Google gets sued by Argentine vice-president called thief browsing result

Technology
Google gets sued by Argentine vice-president called thief browsing result
Former Argentinian president Cristina Kirchner announced on Thursday that she has filed a defamation lawsuit against internet giant Google following its engine search allegedly discovered her as a “thief.”

The complaint is due to May 17 when a Google search into Kirchner’s name returned an outcome with “Thief of the Argentine Nation” in where her political position-she happens to be the country’s vice-president-should have been, local press reported.
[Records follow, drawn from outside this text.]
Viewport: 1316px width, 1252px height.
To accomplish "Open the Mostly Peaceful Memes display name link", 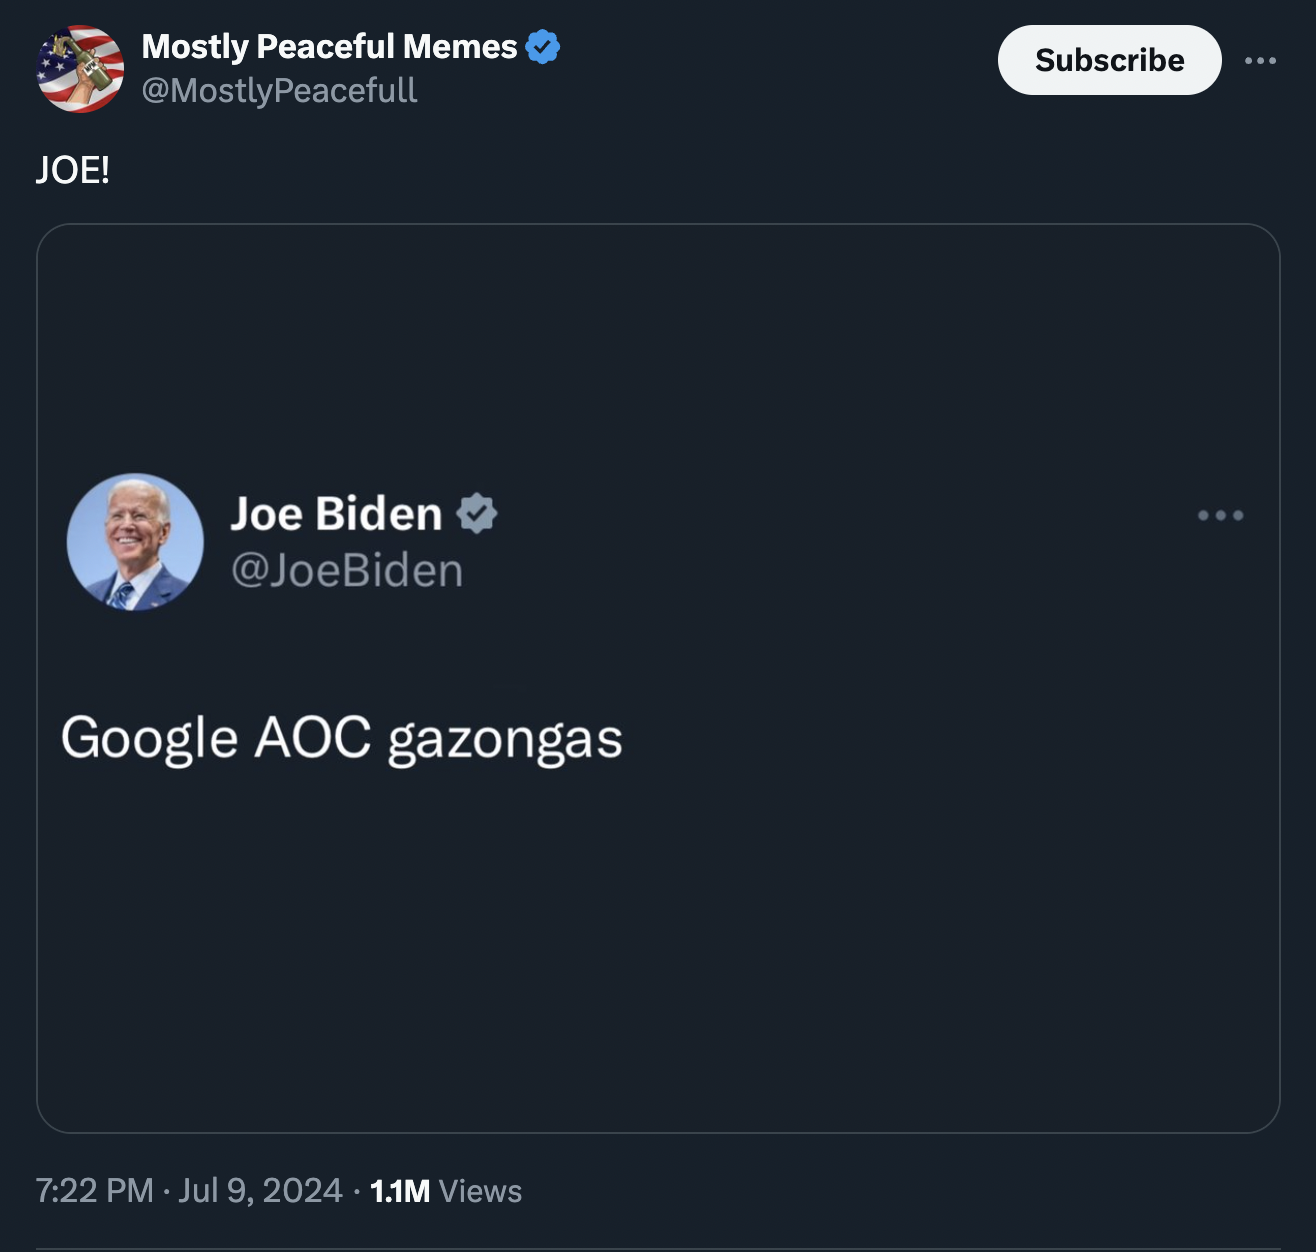I will [329, 46].
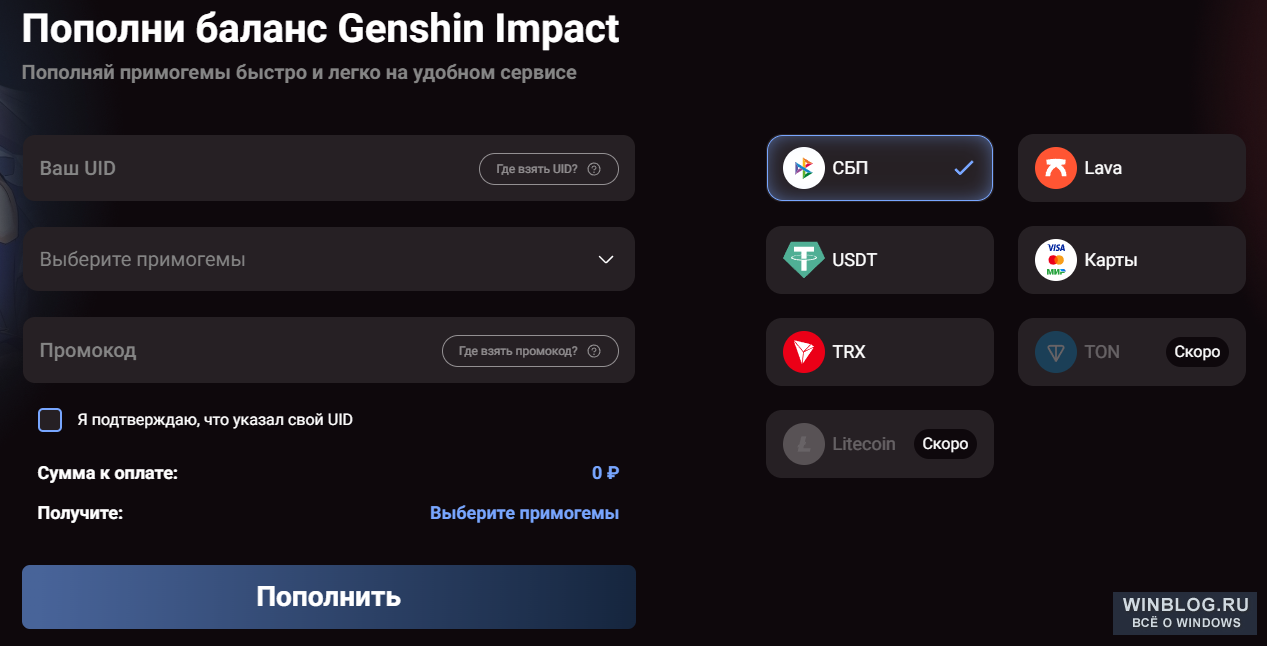Click the СБП payment logo icon
The width and height of the screenshot is (1267, 646).
pos(804,168)
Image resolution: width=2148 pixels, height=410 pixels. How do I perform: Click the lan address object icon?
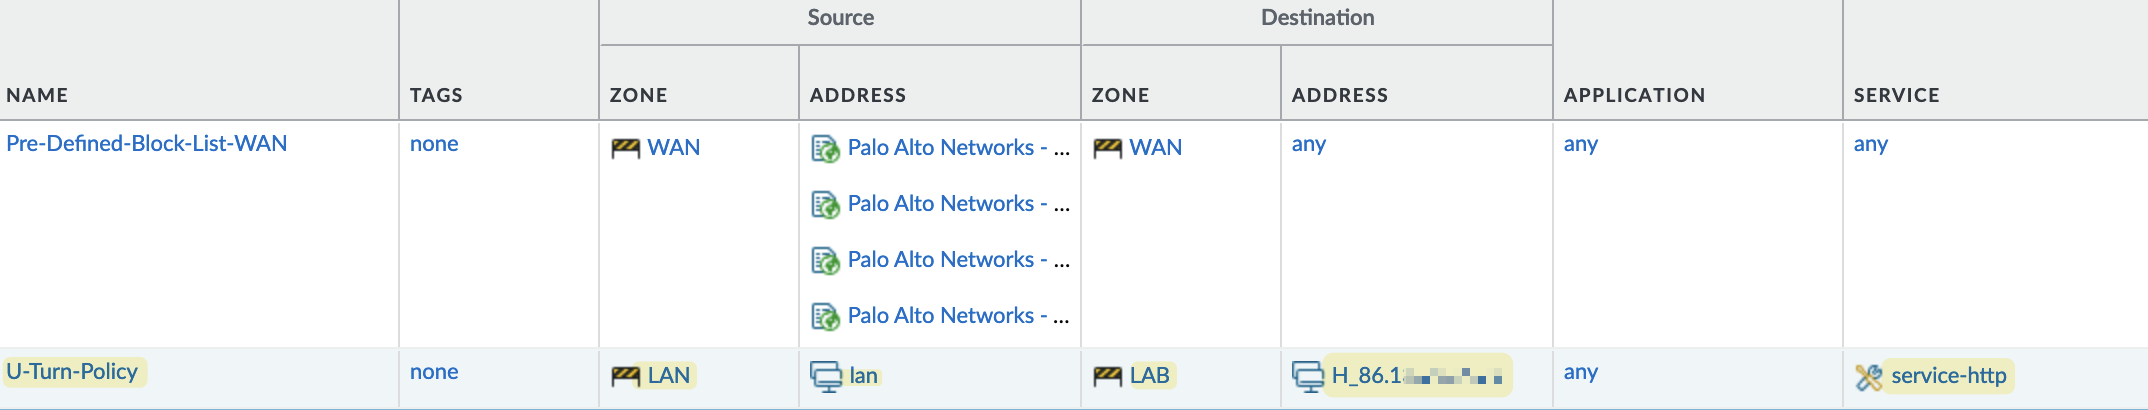tap(826, 377)
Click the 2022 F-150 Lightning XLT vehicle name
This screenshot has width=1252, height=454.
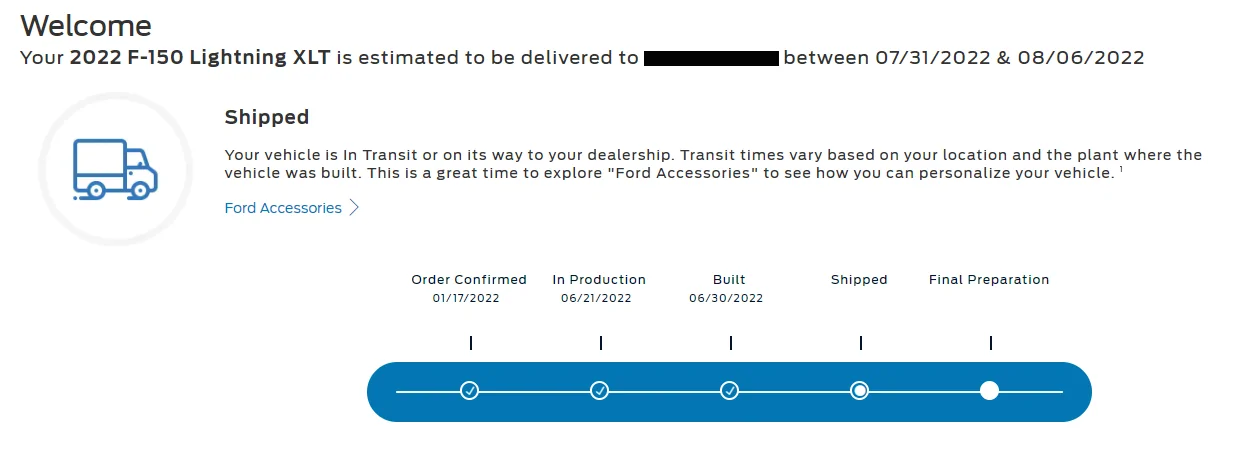click(x=200, y=57)

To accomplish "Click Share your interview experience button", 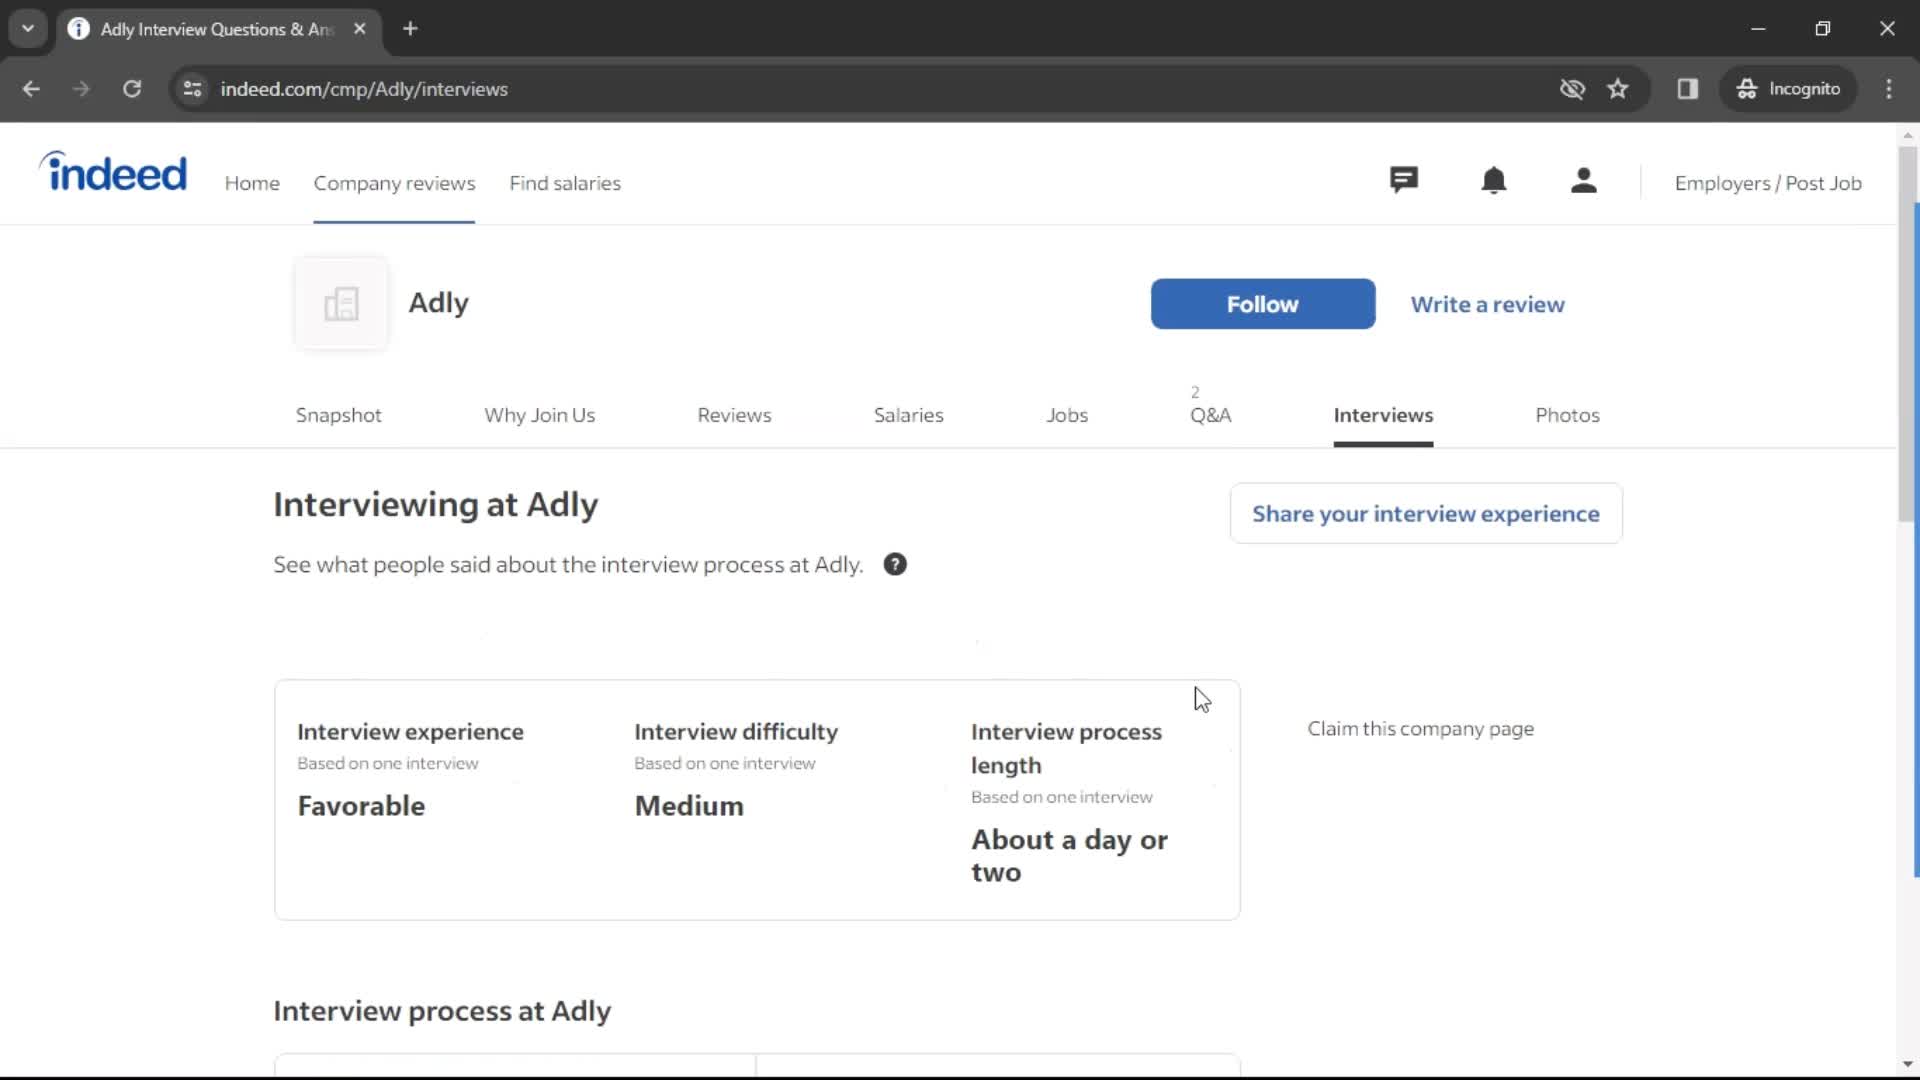I will [1425, 513].
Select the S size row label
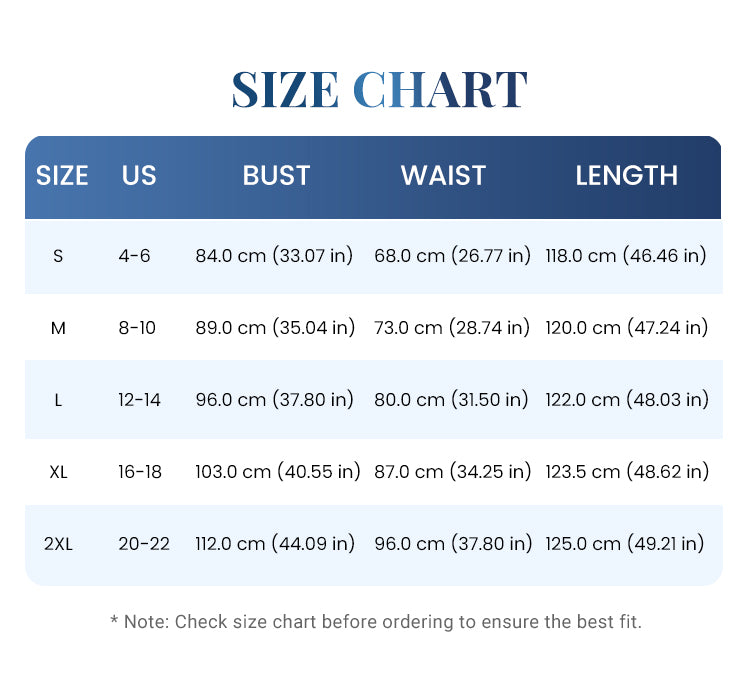The height and width of the screenshot is (698, 750). [58, 256]
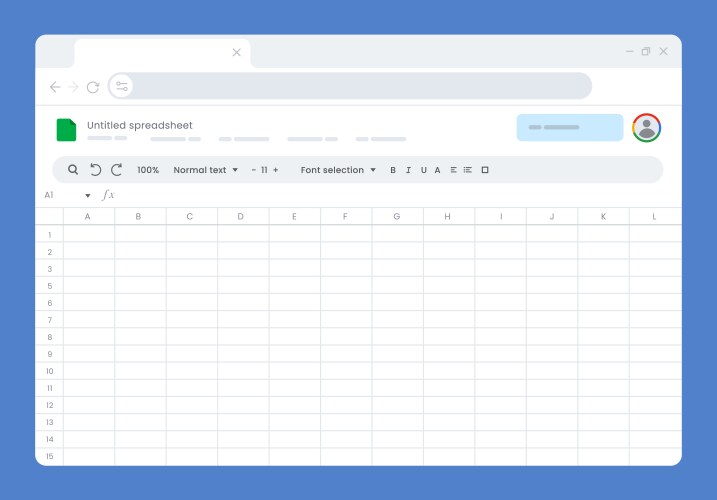The width and height of the screenshot is (717, 500).
Task: Click the search magnifier icon in toolbar
Action: 73,170
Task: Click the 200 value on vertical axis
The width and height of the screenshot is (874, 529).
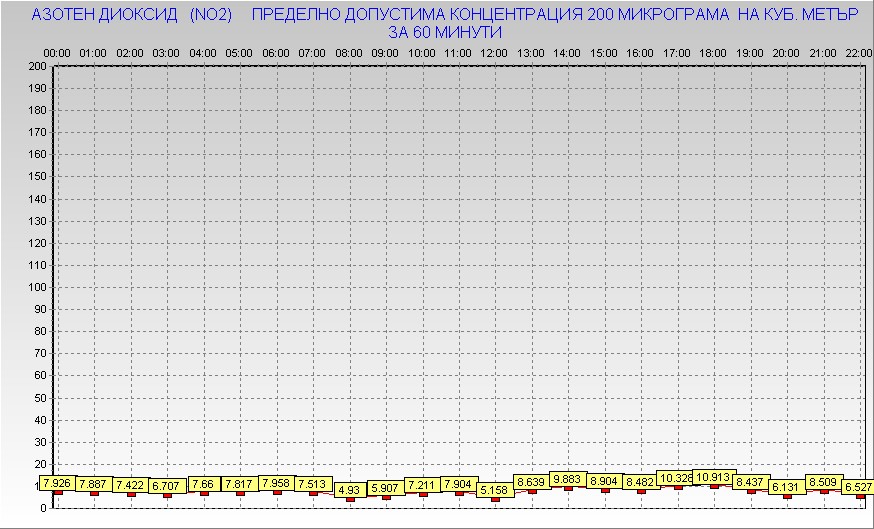Action: 38,66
“Today I filed a obtain technological expertise against Google which will form evidence for a lawsuit,” Kirchner, who's facing charges from nine separate cases, some for corruption during her time as president, wrote on Twitter.

She has twice been ordered into pre-trial detention, although her parliamentary immunity has spared her actual jail time.

“When lies and defamations are fired from massive platforms, there’s no limit to their circulation, they can not be contained and the damage they do to the defamed is incalculable,” added Kirchner, who has been accused of accepting millions of dollars in bribes.

Kirchner said her lawsuit aimed also to determine whether there is any sort of “possible defense for folks who are victims of this sort of action perpetrated by technological giants like Google.”

Her lawyers are seeking information about how long the alleged search result remained set up and just how many times it had been viewed.

The lawsuit states that it might be “difficult to calculate” just how much damage had been done to Kirchner’s reputation without the answers to those questions.

It said the choice job title appeared on the Google platform “without discussing a website of any alternative party but under its sole orbit and responsibility.”

Kirchner, 67, who succeeded her late husband Nestor as president and served two conditions from 2007-15, claims she is the victim of “political persecution.”

The cases against her were brought through the tenure of her successor as president, Mauricio Macri (2015-19) and mostly by the late anti-corruption judge Claudio Bonadio, who died of cancer in February.

One of his most well-known cases against Kirchner was the so-called corruption notebooks scandal.

It revolves around meticulous records kept by a government chauffeur, Oscar Centeno, of cash bribes-allegedly worth $160 million between 2005 and 2015-he is said to have delivered from businessmen to government officials.